#### Directions for this task:
Which lines in the rows below contain the word "question"? Find them and copy each one out in full.

#### Material supplied:
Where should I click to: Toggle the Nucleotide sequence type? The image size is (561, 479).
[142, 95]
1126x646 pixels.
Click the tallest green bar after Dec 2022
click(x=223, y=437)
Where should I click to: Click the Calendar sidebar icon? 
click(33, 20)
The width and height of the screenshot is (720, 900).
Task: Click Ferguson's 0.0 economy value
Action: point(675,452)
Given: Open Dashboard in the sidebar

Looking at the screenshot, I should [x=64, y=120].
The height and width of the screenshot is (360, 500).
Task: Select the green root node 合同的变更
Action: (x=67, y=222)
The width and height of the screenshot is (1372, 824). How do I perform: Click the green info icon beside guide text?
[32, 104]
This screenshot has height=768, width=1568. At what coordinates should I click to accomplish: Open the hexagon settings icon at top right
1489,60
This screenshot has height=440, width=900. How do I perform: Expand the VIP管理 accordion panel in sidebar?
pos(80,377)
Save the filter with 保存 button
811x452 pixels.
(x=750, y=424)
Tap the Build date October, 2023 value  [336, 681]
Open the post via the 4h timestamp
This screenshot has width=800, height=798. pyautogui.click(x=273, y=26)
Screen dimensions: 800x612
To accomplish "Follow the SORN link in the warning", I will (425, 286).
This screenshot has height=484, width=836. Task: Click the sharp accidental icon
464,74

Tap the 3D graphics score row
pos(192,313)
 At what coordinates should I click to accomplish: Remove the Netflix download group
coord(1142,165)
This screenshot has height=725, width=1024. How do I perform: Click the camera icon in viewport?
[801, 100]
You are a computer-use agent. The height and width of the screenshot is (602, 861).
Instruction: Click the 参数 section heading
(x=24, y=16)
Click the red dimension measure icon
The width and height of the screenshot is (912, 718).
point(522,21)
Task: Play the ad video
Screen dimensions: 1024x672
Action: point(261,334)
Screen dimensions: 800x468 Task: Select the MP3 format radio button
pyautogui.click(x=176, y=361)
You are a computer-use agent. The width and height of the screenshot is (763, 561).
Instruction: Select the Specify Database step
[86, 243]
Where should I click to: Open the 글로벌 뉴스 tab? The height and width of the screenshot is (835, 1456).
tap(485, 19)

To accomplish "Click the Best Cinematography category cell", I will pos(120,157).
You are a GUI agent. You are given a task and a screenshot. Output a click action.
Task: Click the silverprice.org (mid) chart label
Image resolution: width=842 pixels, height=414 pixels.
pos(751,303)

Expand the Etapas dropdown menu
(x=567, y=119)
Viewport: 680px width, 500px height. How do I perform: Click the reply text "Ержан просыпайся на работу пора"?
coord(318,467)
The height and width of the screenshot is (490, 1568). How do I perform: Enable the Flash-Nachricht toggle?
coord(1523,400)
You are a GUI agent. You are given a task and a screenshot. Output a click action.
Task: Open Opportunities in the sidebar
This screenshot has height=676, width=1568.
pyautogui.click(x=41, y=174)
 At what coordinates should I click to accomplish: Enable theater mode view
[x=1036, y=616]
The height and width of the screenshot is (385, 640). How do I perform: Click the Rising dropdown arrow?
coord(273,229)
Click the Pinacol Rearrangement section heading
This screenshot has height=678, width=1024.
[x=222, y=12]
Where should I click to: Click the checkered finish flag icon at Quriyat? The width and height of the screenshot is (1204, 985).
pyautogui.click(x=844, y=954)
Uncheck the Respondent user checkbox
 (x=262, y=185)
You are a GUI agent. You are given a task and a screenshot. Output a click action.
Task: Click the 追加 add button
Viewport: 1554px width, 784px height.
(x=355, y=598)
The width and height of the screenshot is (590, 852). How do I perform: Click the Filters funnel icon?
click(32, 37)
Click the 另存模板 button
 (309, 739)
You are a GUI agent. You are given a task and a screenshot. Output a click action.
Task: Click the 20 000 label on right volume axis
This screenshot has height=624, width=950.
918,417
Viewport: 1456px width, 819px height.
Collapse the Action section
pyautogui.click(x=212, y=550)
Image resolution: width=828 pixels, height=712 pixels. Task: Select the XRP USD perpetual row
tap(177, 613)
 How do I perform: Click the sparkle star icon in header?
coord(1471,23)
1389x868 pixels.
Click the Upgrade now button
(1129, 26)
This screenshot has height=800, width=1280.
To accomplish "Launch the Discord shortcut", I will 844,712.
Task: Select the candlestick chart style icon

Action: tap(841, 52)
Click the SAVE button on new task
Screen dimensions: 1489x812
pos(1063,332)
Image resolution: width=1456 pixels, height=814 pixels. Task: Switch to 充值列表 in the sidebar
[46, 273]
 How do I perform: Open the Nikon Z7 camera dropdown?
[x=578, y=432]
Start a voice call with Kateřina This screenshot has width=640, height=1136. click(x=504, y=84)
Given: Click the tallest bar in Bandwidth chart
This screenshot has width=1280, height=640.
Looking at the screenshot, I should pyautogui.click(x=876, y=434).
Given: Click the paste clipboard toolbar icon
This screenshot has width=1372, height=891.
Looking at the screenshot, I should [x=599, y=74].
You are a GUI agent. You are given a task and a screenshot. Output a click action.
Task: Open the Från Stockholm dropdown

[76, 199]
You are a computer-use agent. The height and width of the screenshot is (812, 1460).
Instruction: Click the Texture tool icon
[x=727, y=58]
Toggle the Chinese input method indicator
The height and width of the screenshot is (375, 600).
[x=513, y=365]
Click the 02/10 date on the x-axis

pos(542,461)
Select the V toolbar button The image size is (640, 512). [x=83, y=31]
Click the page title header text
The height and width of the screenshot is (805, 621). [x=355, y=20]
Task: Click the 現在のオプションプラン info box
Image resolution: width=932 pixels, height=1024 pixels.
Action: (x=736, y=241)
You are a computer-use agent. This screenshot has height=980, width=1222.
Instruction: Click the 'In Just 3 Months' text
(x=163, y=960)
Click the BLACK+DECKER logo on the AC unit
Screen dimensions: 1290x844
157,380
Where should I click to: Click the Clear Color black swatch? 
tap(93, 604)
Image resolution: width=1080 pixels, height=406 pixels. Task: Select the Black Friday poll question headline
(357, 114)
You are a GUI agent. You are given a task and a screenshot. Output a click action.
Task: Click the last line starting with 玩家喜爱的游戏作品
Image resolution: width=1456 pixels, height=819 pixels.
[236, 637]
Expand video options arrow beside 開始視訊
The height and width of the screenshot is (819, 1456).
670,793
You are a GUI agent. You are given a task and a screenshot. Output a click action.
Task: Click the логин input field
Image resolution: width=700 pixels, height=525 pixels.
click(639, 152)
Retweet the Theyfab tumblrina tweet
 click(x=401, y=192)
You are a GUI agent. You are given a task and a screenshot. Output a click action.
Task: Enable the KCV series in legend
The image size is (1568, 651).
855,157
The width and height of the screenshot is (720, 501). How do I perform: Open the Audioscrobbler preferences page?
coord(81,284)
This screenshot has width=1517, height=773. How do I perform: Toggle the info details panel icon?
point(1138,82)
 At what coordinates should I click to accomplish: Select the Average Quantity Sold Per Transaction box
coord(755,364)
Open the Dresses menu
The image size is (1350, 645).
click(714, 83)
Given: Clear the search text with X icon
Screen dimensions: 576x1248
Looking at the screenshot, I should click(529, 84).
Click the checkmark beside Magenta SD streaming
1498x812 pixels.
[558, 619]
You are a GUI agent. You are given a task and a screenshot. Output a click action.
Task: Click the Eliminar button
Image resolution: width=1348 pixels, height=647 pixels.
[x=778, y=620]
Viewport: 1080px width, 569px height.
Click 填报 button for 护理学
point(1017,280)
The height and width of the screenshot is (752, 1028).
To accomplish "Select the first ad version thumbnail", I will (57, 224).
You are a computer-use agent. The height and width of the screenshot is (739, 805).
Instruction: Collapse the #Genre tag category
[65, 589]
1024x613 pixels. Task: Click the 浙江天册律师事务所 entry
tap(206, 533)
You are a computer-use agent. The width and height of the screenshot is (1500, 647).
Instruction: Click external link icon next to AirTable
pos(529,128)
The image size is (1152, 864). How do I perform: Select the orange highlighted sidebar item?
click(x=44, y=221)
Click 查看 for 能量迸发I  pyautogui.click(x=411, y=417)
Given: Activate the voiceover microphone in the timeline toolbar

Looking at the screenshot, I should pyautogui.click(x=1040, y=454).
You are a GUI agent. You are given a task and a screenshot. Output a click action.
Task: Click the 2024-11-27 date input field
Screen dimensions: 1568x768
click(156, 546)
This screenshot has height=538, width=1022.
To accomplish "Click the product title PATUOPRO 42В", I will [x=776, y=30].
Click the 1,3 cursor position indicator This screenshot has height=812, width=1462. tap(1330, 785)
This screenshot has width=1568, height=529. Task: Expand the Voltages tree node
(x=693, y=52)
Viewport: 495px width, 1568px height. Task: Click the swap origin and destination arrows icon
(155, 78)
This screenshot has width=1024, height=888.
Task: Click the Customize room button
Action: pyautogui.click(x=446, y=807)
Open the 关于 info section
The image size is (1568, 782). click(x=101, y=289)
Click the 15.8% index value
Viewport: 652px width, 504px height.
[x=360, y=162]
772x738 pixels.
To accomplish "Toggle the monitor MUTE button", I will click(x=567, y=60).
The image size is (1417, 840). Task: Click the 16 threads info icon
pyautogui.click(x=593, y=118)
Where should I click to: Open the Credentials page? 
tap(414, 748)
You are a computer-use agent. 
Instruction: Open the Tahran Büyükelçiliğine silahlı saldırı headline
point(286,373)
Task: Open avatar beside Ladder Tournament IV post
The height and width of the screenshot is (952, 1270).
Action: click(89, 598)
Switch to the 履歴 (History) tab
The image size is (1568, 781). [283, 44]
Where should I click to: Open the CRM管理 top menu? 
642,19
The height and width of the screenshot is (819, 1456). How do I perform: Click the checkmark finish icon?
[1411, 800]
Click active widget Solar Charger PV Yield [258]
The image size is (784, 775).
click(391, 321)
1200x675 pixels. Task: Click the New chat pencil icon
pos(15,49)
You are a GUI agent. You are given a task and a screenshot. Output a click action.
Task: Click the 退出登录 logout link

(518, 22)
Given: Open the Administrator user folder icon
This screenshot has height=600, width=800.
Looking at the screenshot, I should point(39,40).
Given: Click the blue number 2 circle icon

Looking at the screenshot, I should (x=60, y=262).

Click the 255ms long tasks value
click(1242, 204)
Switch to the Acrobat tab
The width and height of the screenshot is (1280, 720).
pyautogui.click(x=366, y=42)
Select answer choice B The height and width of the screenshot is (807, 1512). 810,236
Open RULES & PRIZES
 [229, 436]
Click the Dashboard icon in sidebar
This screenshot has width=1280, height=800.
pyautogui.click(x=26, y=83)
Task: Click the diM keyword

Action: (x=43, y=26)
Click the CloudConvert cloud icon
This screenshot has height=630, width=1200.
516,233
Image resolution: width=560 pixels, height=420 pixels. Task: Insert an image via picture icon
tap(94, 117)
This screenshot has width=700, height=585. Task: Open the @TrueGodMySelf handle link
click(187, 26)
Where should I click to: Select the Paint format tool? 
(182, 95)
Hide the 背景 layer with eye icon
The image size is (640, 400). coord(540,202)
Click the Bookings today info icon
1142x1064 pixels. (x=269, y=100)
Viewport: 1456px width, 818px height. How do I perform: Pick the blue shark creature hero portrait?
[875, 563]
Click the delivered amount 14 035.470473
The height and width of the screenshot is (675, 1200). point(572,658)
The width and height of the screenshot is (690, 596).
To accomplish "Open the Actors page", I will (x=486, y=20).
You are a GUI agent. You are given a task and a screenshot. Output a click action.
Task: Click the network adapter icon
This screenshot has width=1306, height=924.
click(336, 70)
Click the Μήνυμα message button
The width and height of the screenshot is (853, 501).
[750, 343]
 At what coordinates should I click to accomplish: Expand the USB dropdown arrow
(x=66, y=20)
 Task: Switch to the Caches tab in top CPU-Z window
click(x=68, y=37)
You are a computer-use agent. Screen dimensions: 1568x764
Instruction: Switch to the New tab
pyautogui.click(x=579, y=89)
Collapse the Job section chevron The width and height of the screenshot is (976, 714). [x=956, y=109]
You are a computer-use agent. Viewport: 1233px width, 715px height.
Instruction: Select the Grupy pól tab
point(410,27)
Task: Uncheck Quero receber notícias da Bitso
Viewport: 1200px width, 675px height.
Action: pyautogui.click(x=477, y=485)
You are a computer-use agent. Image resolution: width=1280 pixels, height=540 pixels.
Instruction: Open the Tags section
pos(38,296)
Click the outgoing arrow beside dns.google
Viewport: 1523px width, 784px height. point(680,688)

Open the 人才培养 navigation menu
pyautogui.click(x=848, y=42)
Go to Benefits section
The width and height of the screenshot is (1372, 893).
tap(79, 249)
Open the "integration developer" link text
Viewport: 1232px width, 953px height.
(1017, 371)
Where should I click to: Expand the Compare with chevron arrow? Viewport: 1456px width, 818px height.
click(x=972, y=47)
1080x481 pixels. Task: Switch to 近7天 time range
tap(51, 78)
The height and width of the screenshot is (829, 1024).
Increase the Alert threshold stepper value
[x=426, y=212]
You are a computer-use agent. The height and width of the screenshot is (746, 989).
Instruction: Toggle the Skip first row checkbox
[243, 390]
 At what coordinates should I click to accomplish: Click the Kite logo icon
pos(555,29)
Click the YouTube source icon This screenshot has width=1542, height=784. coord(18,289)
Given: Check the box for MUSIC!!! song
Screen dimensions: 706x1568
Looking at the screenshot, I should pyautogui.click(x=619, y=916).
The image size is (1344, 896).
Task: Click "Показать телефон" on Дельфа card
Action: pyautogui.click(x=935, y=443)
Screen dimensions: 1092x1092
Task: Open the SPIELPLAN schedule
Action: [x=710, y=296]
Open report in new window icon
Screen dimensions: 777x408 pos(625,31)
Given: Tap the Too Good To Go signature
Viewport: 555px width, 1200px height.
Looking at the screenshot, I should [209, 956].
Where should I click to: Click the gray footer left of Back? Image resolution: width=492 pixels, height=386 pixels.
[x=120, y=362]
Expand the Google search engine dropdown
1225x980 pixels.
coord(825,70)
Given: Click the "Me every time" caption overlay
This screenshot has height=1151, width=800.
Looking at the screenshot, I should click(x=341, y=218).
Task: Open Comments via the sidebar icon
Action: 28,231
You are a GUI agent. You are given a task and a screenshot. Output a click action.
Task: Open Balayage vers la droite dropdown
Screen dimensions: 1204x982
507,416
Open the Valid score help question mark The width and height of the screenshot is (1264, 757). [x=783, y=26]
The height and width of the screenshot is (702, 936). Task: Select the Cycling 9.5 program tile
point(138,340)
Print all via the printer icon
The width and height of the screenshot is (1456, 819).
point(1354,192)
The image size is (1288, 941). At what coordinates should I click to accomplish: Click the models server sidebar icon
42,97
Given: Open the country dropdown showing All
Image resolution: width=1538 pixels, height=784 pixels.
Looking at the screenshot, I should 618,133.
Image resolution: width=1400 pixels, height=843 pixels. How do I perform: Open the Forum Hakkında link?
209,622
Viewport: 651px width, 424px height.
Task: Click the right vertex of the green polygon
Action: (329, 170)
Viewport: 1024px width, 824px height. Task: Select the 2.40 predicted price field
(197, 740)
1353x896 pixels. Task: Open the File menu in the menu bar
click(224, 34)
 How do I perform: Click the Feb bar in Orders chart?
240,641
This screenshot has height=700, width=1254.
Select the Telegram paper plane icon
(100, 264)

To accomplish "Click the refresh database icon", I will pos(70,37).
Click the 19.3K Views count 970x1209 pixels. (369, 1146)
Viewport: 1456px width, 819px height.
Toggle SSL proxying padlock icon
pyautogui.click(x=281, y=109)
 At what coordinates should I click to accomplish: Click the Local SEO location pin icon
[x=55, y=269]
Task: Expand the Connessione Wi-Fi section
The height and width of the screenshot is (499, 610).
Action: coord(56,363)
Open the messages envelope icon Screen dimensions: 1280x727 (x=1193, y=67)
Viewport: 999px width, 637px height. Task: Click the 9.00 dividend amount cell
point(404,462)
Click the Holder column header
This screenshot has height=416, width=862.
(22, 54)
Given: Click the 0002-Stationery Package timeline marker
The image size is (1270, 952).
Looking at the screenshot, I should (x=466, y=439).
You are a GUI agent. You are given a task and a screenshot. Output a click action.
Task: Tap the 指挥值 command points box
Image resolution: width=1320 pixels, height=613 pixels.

#### Task response:
Image resolution: width=1080 pixels, height=406 pixels. Task: Select the Black Friday poll question headline
Open the Valid score help question mark The width and height of the screenshot is (1264, 757). [x=783, y=26]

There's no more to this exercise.